Presentation details

Euro-Par 2005Euro-Par 2005

Here is what we had in mind when we started to organize the workshop.

We would definitely be interested in listening to "hands-on" experience with very large/complex systems. Actually, our goal is to provide a venue where people having experienced of thereality of large scale can meet exchange together, so that they may avoid re-inventing the wheel again and again.

In a previous discussion, someone pointed out that the real problem was not processors; it is rather managing users and institutions. We could also add: making long-term projects out of short-term budget commitments. In this respect, grids are not that different from anything else, but, since the seminal Foster and Kesselman's comparaison with the power grid, people have somehow collectively dreamed that they could be different.

Again, the goal is not to provide an extensive, technical review of the projects, but rather to explain what made possible the miracle that such a complex technical, institutional, human and financial organization works in the long-term.

"In companies"

Practical experiences from the Blue Gene project

Author : Manish Gupta, from IBM.

IBM Grid Technical Strategy

Author : Jean-Pierre Prost, from IBM.

In this talk, we will first present IBM's approach towards commercial grid computing, illustrating it with real customer cases. We will then introduce IBM's grid strategic directions and describe research projects, aimed at developing new capabilities to fulfill enterprise grid requirements.

"In specific projects"

MareNostrum: building and running the system

Author : Sergi Girona, operation manager of the BSC (and of MareNostrum). Also, he led the site preparation project.

The Hungarian ClusterGrid Initiative: Management issues of a 3-years production grid

Author : Peter Stefan, Ph.D., research associate, NIIF/HUNGARNET

The presentation attempts to give a brief survey over the major achievements of one of the earliest production grids in Europe, the Hungarian ClusterGrid Infrastructure.

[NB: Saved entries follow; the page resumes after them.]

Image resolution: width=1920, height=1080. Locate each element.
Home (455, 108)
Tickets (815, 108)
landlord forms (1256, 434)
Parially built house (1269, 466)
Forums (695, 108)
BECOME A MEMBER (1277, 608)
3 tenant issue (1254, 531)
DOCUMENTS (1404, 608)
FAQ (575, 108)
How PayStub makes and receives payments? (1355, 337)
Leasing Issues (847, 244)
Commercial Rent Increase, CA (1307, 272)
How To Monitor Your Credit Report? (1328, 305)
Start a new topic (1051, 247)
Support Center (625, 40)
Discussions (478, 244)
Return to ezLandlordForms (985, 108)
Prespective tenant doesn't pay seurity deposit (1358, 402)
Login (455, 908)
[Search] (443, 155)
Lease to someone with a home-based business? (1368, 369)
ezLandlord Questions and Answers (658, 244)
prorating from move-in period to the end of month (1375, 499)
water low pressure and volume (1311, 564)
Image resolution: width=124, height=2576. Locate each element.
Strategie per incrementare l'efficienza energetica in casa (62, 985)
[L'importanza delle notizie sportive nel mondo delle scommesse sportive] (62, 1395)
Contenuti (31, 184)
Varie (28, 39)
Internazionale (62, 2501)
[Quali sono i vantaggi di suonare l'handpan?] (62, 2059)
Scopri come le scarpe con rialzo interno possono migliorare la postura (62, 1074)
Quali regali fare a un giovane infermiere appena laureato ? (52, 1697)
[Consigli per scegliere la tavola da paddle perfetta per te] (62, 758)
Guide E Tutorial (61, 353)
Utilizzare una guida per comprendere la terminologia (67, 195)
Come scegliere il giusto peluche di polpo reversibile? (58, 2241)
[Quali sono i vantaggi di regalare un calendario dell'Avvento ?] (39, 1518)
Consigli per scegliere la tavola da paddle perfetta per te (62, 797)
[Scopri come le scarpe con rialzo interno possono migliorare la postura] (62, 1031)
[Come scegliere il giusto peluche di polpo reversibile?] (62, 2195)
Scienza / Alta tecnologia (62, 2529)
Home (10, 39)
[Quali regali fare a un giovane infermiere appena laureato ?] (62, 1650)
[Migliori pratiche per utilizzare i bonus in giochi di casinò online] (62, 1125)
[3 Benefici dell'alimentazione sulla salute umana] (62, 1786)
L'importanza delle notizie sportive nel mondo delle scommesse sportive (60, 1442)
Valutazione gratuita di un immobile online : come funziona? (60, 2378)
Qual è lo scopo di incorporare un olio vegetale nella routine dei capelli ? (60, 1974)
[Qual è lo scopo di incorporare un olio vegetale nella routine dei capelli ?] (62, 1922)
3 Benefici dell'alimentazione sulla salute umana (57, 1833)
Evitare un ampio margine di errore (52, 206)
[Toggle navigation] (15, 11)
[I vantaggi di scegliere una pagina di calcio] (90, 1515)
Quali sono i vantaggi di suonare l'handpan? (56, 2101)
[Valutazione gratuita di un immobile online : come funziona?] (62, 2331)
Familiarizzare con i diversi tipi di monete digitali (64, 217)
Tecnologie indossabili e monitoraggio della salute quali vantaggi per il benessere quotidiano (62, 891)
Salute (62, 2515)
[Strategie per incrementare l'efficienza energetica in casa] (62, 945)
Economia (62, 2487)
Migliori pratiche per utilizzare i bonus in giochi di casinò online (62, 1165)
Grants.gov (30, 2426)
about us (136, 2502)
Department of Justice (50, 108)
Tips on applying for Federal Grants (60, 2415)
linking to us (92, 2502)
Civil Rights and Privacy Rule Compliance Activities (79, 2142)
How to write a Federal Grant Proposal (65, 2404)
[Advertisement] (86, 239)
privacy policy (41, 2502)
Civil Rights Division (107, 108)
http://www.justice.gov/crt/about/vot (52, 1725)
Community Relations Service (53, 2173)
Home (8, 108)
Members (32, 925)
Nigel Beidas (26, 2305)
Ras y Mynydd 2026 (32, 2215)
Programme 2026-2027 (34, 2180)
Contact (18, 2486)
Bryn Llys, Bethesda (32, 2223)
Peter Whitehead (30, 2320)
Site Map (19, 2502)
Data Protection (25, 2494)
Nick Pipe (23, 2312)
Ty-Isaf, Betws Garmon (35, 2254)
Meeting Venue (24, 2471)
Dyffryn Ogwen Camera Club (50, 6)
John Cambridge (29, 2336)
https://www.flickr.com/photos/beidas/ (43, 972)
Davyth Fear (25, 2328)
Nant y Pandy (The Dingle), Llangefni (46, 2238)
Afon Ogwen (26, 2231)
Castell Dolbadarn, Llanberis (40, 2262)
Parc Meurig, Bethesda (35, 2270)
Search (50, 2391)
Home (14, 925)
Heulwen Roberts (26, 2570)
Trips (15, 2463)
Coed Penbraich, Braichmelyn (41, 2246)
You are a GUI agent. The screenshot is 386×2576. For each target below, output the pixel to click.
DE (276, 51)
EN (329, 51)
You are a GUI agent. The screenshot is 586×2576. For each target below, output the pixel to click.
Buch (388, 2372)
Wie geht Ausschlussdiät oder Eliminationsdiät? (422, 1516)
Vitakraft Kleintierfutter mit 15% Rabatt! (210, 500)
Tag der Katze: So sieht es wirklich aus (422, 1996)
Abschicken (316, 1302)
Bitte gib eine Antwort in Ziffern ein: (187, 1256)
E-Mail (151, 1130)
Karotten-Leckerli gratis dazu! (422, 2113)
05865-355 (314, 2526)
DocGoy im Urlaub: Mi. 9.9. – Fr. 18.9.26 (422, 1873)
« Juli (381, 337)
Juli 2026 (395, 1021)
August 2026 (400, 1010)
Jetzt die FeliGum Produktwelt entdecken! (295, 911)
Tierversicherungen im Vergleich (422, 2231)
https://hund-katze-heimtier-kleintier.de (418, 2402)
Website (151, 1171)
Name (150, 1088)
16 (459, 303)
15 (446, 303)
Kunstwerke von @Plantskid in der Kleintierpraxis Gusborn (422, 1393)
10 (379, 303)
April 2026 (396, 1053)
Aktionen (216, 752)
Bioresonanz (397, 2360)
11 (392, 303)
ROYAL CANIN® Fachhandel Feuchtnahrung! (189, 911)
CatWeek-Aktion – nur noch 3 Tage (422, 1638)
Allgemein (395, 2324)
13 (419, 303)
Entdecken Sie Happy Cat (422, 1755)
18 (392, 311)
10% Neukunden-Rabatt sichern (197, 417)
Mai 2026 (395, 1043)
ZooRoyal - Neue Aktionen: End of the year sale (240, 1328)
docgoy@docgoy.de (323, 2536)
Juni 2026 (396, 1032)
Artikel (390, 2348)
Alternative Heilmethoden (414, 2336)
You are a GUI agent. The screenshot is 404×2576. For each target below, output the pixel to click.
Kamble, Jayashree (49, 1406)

It is the largest national grid system in Hungary, coordinated by NIIF/HUNGARNET, that utilizes the free CPU cycles of desktop PCs being used for education (on Microsoft Windows) during the official work hours of different institutional labs, and being used for supercomputing purposes (regularly on Linux) during the less busy periods, typically the nights and week-ends. The ClusterGrid as an infrastructure contains 1100 compute nodes of 26 interconnected institutions (universities, research institutes) and a cost effective storage media serving over 200 academic users. The whole system, on a smaller quantity scale, has been put into production in 2002. The presentation will also cover questions like what is the software infrastructure stack like?, how are the large number of PC-s managed by minor number of participants?, how is the whole system maintained over 1000 nodes?, how is the platform independence guaranteed? and in which ways the users are supported? In the conclusion, a brief summary will be given about the production grid experiences during the past 3 years, and some additional remarks will also be highlighted about the future development plans.